Key driving factors impacting soil health (A) The SOMA revealed that soil infiltration is the most critical driver impacting soil health, as indicated by the Cornel Soil Health Index. Soil infiltration is closely related to tillage, crop rotation, and other soil management practices. (B) Various anthropogenic activities impact soil health by altering soil physiochemical and biological properties, including SOC (SOC), aggregate stability, soil porosity, enzymatic activity, microbial biomass carbon (MBC), microbial biomass nitrogen (MBN), and microbial diversity. Each of these seven soil properties is influenced by different soil- and crop-related practices.

Figure 5

Structural equation modeling demonstrates that many soil properties exhibit significant interactions Notably, there are highly significant, positive relationships between enzyme activity and soil organic carbon (SOC), MBC and MBN, MBC and microbial richness, MBN and SOC, MBN and porosity, MBN and infiltration, and MBN and enzymatic activities.
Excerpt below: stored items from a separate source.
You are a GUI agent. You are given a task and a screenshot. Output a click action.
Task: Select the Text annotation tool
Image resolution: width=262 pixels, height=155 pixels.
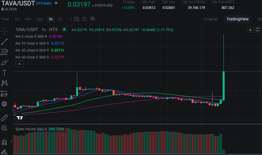click(x=4, y=72)
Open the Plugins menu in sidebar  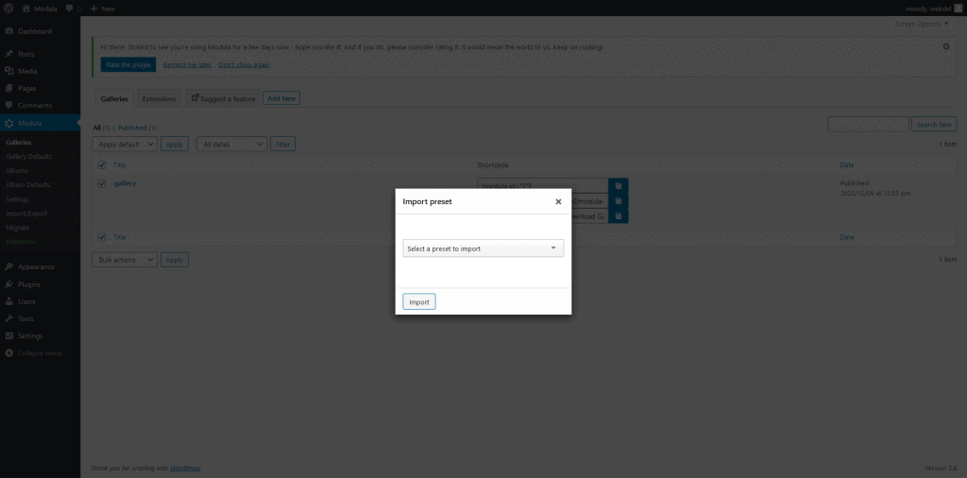point(28,284)
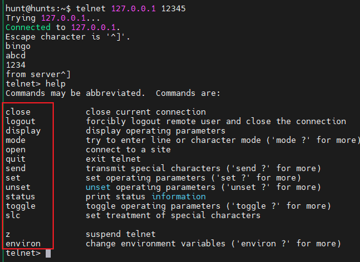
Task: Click the cursor at the telnet> prompt
Action: tap(48, 253)
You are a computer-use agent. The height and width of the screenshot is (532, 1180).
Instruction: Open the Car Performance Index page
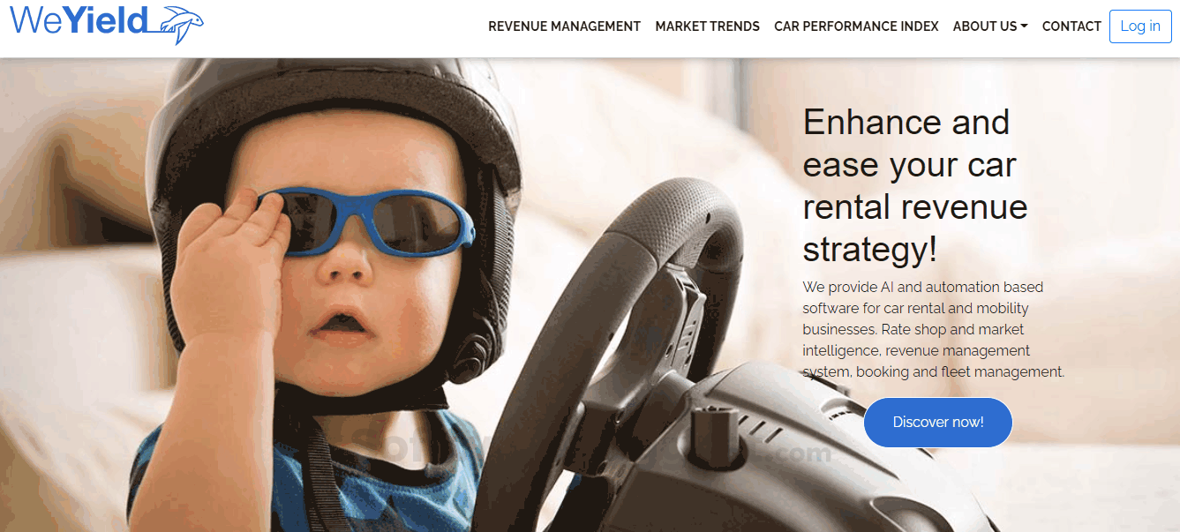(x=856, y=26)
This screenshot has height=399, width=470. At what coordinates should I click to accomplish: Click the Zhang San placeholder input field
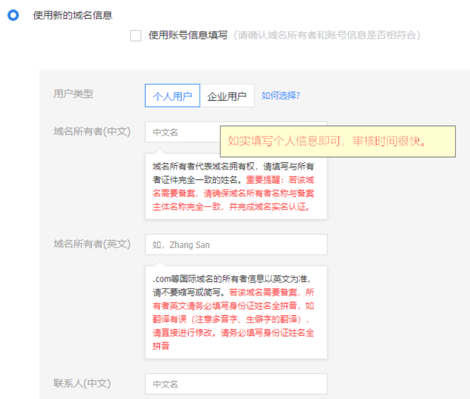(236, 244)
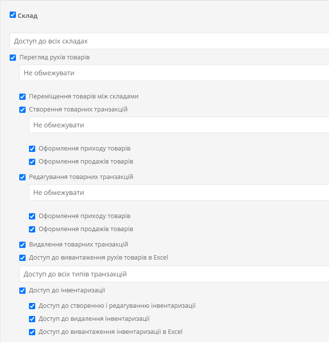Toggle Редагування товарних транзакцій checkbox
The image size is (329, 342).
22,177
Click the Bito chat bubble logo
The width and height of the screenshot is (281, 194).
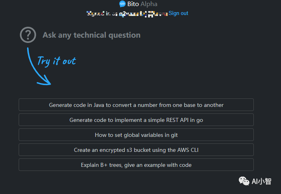(122, 4)
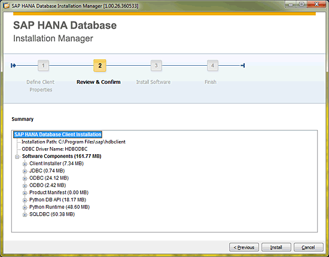
Task: Expand the Product Manifest node
Action: 25,193
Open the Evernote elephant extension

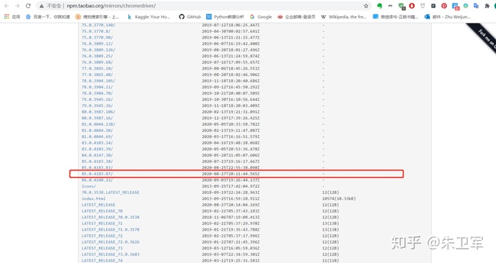[x=380, y=6]
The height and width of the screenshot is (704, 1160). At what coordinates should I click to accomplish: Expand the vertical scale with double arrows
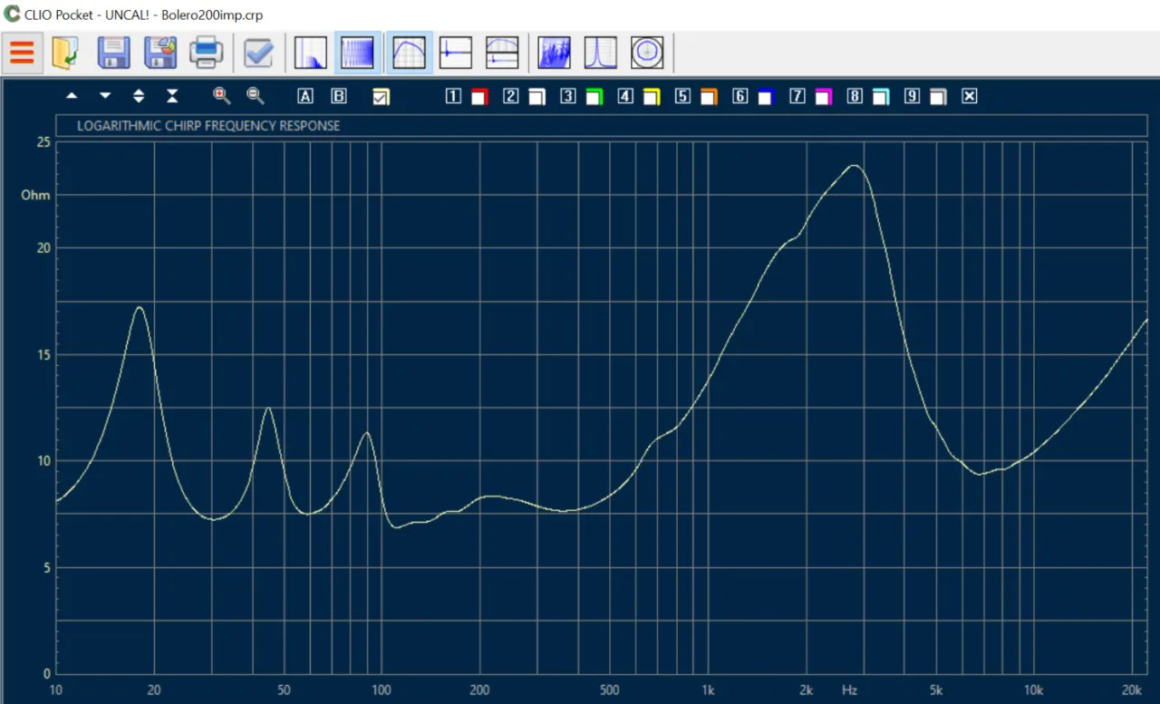pyautogui.click(x=139, y=96)
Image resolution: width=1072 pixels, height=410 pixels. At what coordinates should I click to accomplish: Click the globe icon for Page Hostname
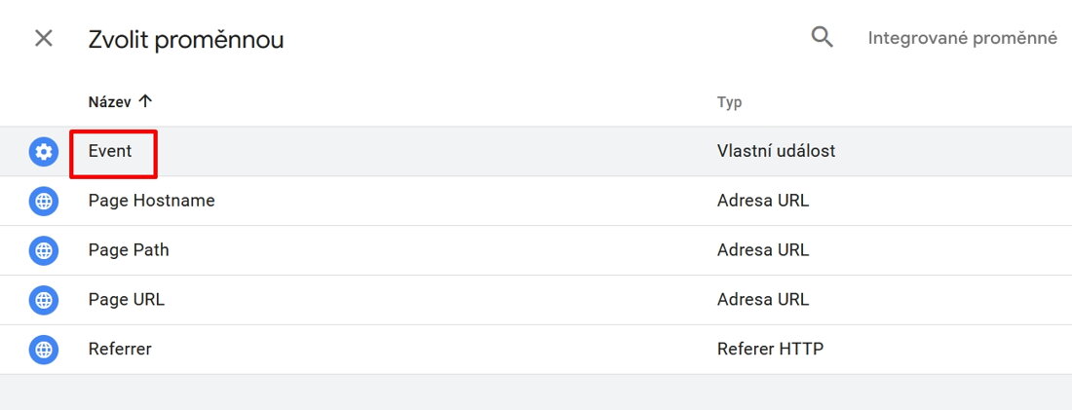44,202
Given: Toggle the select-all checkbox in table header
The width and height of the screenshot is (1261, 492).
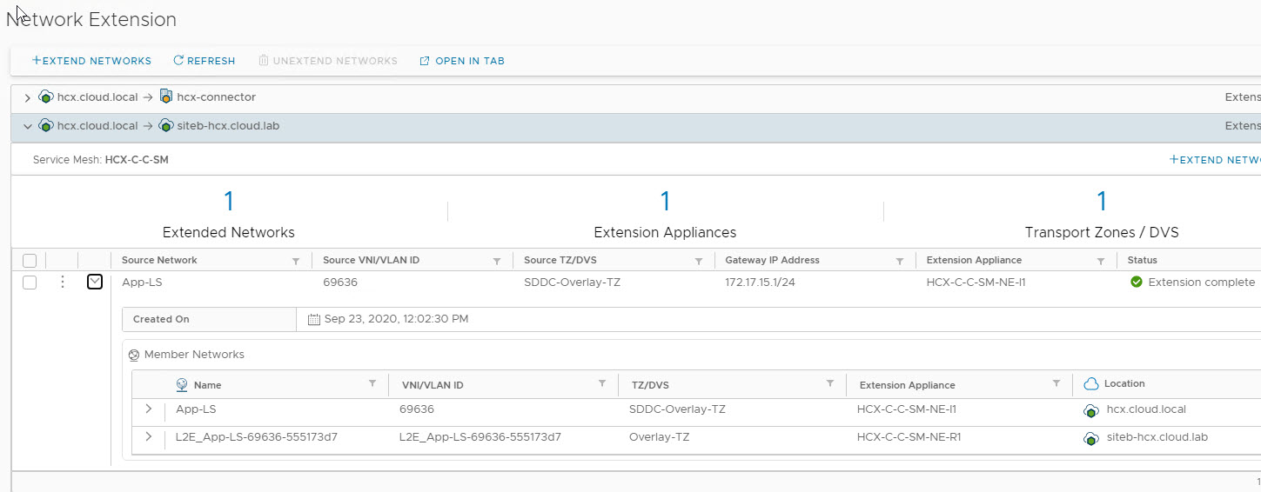Looking at the screenshot, I should click(30, 261).
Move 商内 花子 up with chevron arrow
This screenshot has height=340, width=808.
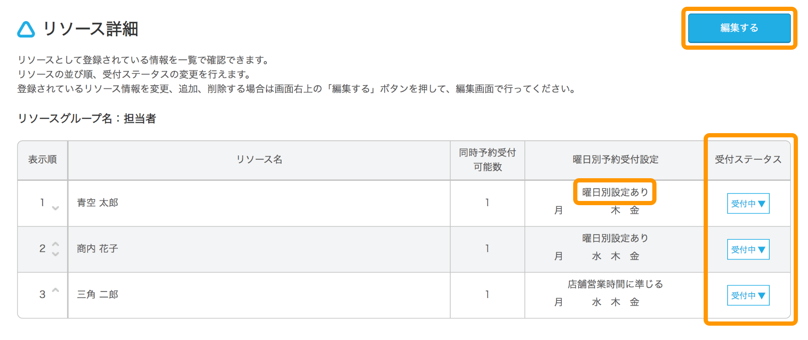click(55, 244)
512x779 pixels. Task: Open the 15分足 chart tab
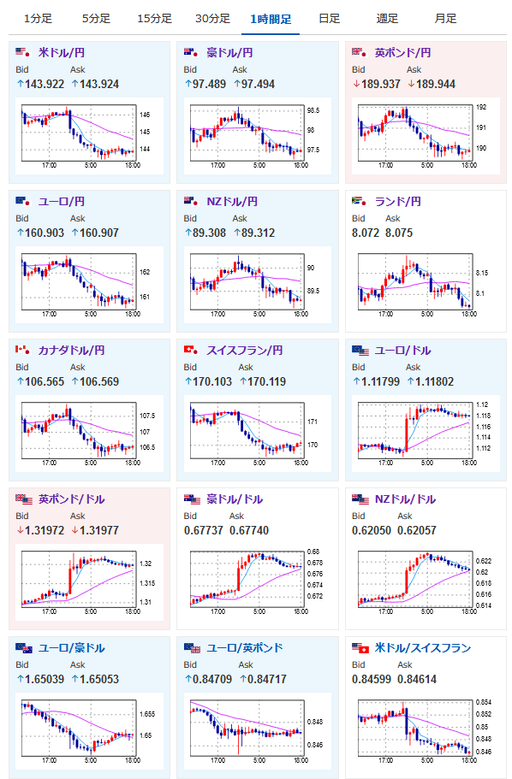pyautogui.click(x=154, y=19)
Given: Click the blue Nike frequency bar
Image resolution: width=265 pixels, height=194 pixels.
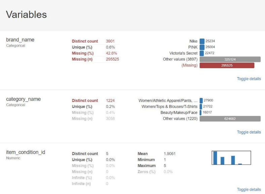Looking at the screenshot, I should point(202,41).
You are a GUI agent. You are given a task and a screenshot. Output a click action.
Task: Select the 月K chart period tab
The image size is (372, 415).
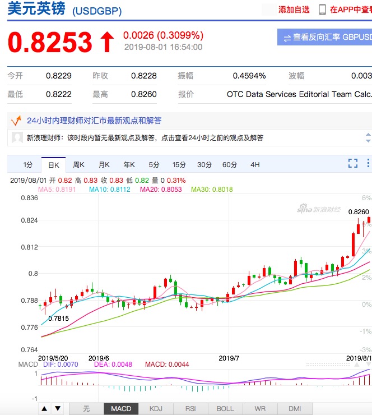(x=104, y=165)
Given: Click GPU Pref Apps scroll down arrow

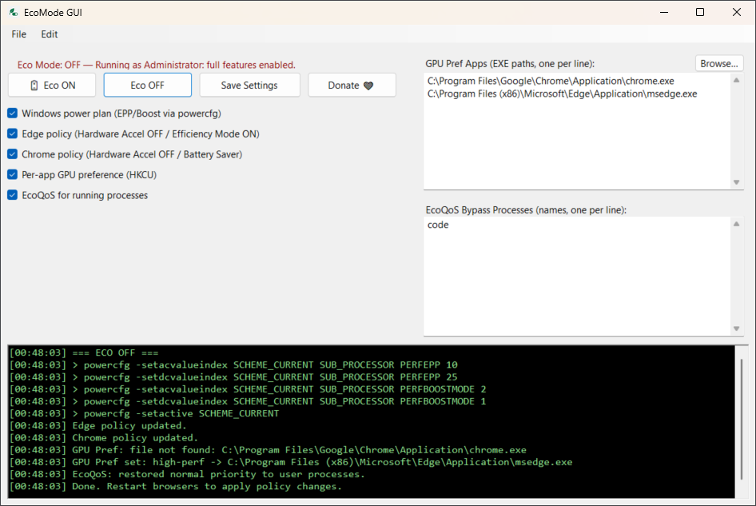Looking at the screenshot, I should pyautogui.click(x=736, y=182).
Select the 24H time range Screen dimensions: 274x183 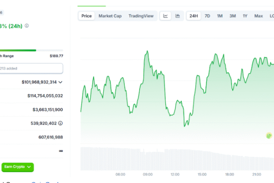click(x=194, y=16)
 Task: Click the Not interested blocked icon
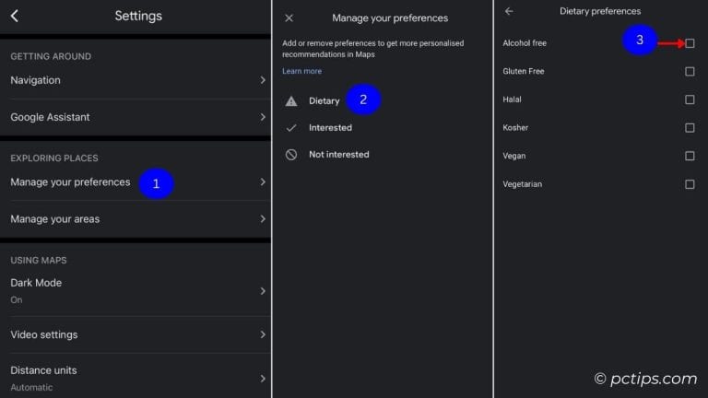[x=291, y=155]
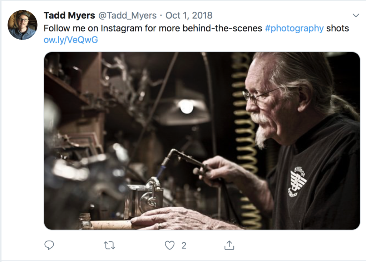Screen dimensions: 366x262
Task: Enlarge the workshop craftsman photo
Action: tap(202, 141)
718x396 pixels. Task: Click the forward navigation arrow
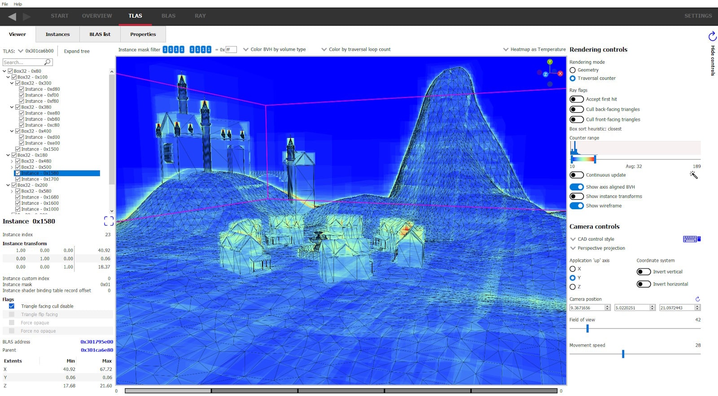pyautogui.click(x=27, y=17)
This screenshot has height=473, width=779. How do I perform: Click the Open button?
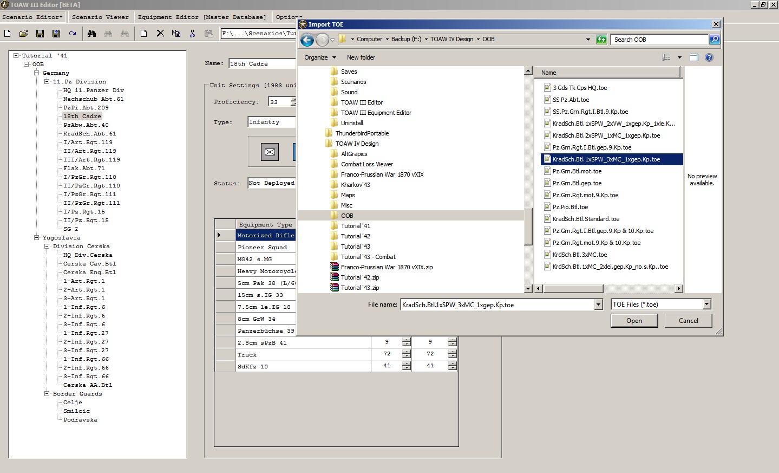click(634, 321)
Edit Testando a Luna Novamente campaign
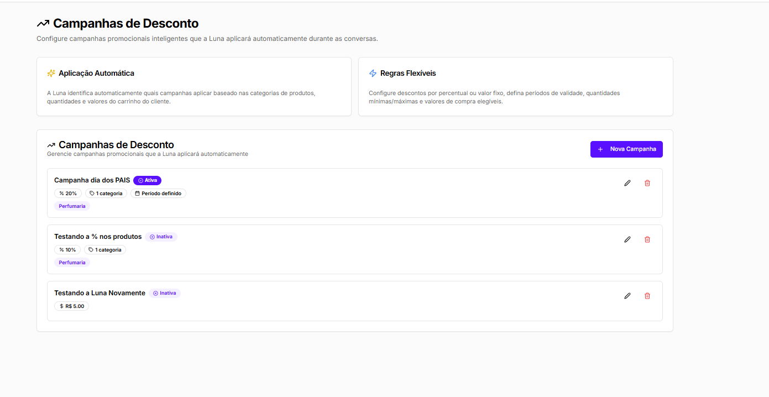 point(627,296)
Less important factors to the triple-goal framework were excluded based on their correlation coefficients (indicated by the numbers beside the corresponding lines).

Figure 6

Key drivers regulating N₂O emissions in agrifood production systems The triple-goal agrifood production system adopts a multidisciplinary approach to simultaneously boost food production, reduce GHG emissions, and improve soil health. This approach system mitigates nitrogen-induced emissions through practices such as (A) biochar application, improved soil management, straw retention, land-use optimization, and reduced tillage during cropping. However, many current anthropogenic activities aimed primarily at increasing crop yields—such as (B) intensive tillage, soil mulching, and climate change-related warming—can exacerbate nitrogen losses.

Figure 7

The relationship between food production, soil health, and GHG emissions The three components—food production, soil health, and GHG emissions—are strongly interconnected, with correlation coefficients greater than 0.609. Total soil nitrogen (TN) is the most influential factor in achieving high food production, followed by nitrogen use efficiency (NUE); both are positively associated with food production and emissions. Key soil health indicators include infiltration (Infil), MBC, MBN, and porosity (Poro). Soil enzyme activity (EnzAct), aggregate stability (Aggr), and SOC also contribute positively, though to a lesser extent. Some factors with minimal relevance to the triple-goal framework were excluded. Correlation coefficients are shown alongside the connecting lines.